Importantly, the favorable efficacy observed with combined SBRT and immunotherapy in our cohort was not associated with excess toxicity, consistent with growing evidence supporting the safety of this approach. We did not observe a signal that delivering SBRT during ongoing immunotherapy increased immune-related adverse events, consistent with prospective and retrospective series showing no clear amplification of high-grade toxicity with SBRT–ICI combinations compared with immunotherapy alone [
15,
29].
This study has several limitations. First, its retrospective, single-center design introduces potential selection bias, limits causal inference, and may reflect institutional treatment practices. Second, the relatively small sample size, particularly in subgroup analyses, reduces the power to detect meaningful differences. Third, the cohort consisted of patients selected for both immunotherapy and metastasis-directed SBRT, with good performance status, limited metastatic burden, and an estimated life expectancy of at least six months.

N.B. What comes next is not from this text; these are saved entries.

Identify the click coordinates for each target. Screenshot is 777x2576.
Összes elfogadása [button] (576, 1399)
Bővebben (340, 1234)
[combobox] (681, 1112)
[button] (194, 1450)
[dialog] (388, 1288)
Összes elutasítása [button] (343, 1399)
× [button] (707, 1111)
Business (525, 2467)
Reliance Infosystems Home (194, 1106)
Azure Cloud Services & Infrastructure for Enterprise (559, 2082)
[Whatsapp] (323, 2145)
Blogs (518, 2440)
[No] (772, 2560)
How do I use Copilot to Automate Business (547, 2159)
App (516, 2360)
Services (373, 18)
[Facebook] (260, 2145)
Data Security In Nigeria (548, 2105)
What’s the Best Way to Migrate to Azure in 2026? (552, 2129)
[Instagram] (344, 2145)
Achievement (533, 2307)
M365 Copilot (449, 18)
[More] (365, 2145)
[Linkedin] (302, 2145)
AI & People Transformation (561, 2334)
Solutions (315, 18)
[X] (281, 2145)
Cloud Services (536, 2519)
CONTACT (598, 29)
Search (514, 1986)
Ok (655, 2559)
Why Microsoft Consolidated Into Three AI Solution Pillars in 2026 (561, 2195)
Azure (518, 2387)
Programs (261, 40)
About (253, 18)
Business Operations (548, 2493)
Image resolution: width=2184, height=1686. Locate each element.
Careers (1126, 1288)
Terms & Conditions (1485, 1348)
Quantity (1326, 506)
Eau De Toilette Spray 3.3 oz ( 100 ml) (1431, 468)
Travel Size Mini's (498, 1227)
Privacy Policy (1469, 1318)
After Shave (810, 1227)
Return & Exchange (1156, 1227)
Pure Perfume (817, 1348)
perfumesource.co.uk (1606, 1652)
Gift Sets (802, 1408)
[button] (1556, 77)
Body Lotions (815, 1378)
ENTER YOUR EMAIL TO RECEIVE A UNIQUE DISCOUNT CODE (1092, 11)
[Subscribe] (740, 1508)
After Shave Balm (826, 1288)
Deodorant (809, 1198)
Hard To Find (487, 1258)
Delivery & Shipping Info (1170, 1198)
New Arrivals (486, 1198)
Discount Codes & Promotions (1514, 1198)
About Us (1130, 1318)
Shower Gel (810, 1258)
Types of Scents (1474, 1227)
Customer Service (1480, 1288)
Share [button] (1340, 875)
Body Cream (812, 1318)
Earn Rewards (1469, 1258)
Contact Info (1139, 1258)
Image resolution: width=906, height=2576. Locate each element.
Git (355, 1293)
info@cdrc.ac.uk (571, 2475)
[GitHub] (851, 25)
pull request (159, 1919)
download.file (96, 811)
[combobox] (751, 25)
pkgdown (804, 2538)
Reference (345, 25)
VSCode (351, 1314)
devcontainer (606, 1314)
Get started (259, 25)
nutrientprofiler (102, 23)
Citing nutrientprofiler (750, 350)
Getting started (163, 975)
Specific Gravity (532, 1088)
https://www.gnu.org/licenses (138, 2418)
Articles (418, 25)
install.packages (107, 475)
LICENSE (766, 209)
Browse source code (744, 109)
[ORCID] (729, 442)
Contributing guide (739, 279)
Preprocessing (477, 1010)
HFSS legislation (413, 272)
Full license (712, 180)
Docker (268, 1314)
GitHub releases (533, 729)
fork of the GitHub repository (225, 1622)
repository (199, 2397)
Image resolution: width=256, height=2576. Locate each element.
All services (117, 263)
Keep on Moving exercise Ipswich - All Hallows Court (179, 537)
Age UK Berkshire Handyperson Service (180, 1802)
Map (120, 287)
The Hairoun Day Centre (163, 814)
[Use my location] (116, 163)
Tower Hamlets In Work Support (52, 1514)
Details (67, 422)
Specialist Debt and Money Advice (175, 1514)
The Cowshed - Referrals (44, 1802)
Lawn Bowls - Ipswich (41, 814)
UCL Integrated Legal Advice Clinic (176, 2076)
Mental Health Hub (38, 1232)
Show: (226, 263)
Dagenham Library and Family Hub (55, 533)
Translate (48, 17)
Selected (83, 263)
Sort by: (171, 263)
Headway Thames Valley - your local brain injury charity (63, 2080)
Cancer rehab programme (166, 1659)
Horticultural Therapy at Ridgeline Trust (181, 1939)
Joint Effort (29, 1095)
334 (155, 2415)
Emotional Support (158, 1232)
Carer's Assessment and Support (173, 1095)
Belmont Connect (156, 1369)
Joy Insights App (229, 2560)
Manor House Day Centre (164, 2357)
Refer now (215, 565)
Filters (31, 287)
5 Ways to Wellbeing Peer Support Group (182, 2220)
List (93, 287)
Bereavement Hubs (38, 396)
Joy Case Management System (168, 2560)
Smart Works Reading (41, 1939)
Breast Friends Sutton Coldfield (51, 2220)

Therefore, these patients likely represent a clinically and biologically favorable subgroup, which may limit generalizability to less selected populations. In addition, a contemporaneous immunotherapy-only control group was not available; thus, this study cannot determine whether SBRT provides a survival advantage over systemic therapy alone. Accordingly, our findings should be interpreted as hypothesis-generating and supportive of prospective evaluation, particularly regarding patient selection and the optimal timing of SBRT relative to immunotherapy.